O inverno está se aproximando,
tudo pode ficar mais difícil e temos que tentar trazer mais alimentos. Outras entidades de ajuda têm enfrentando os mesmos
problemas", diz Domenic, um comunicativo e simpático irlandês
de 45 anos, que há mais de 20 anos
trabalha mundo afora em programas desse tipo.
Em situações "normais", a entidade distribui no local entre 200 e
250 toneladas de comida -uma
média de 6 kg por família, quantia
que funciona como complemento
aos alimentos que os próprios assistidos obtêm com sua agricultura de subsistência.
Apesar da vista linda, com montanhas cor de areia, o norte do
Afeganistão é seco e ruim para a
agricultura, mas há vales com rios
onde plantam-se legumes, frutas,
trigo, girassol e algum milho.
A Concern também distribui
água, cobertores, tendas, material
básico de limpeza, fogões, além de
organizar frentes de trabalho para
abrir estradas. No inverno, vilas
inteiras ficam isoladas. A Concern
constrói estradas e melhora as já
existentes para que populações
não fiquem ilhadas.
Veneno
Outro trabalho fundamental é
conscientizar os assistidos a não
comer um pão feito de farinha de
trigo misturada a raízes tóxicas da
região. Nos casos mais desesperadores, há quem coma só a farinha
dessas plantas. Crianças e idosos
morreram no inverno passado
alimentando-se assim. Homens e
mulheres saudáveis podem ter
graves problemas digestivos. A
diarréia é um dos menores deles.
Nas ruas de Fayzabad, é possível
encontrar esse tipo de pão, que
tem um gosto amargo e uma textura mais dura do que a normal.

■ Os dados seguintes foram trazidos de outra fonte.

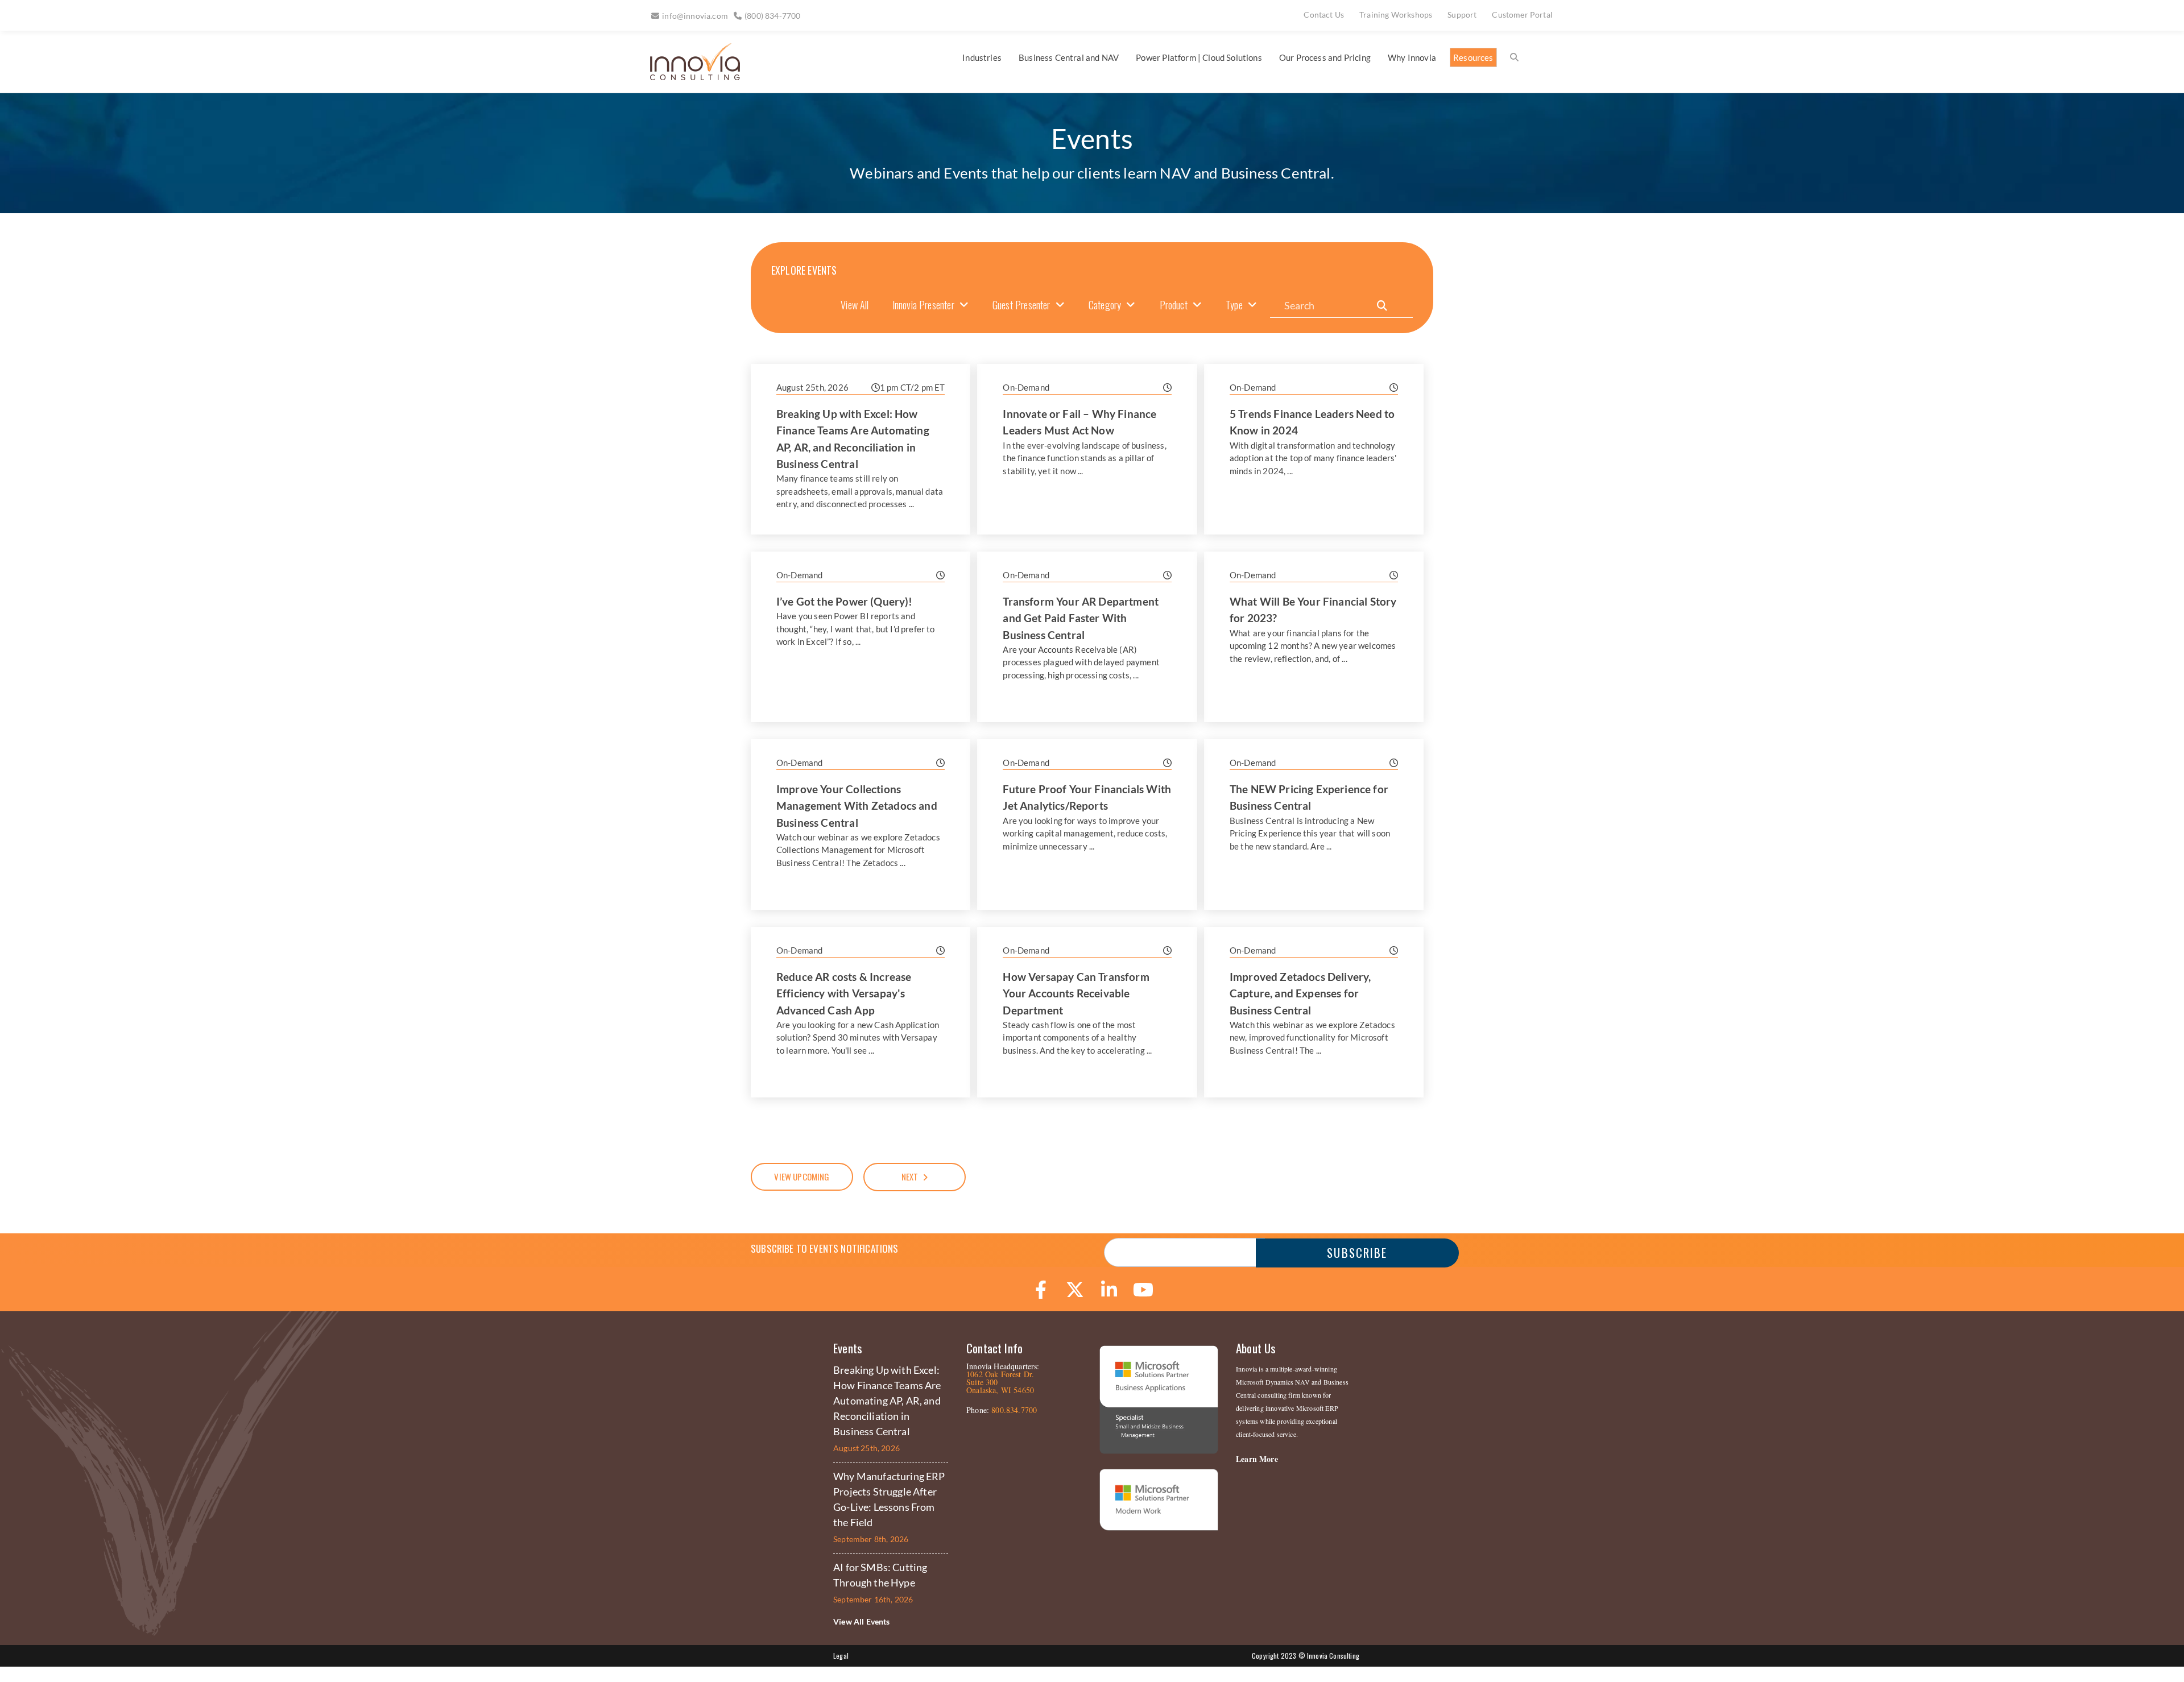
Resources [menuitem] (1473, 57)
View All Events (861, 1621)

Com 3.000 funcionários na Irlanda e 120 espalhados por 26 países, a Concern habitualmente
contrata mão-de-obra local para
executar o trabalho de campo.
Domenic estava no Paquistão,
onde a entidade socorre refugiados nas cidades de Peshawar e de
Quetta, e deve ficar duas semanas
no norte do Afeganistão para tentar reorganizar minimamente o
programa.
"Os bombardeios devem dificultar ainda mais o nosso trabalho, aumentando o número de
pessoas que precisarão de ajuda e
criando mais embaraços burocráticos", afirma Domenic, que se
mostra cético em relação à eficiência da "guerra contra o terror" dos Estados Unidos.
Para o diretor da Concern, os
bombardeios vão produzir pouco
resultado em relação aos terroristas, mas poderão apear o Taleban
do poder. "Se o Taleban cair, Bin
Laden não ficará no Afeganistão.
O objetivo principal dos bombardeios talvez não venha a ser atingido", opina Domenic, que diz
que já está falando demais de geopolítica e brinca que deve parar de
dar atenção a jornalistas e cuidar
de levar assistência a quem precisa.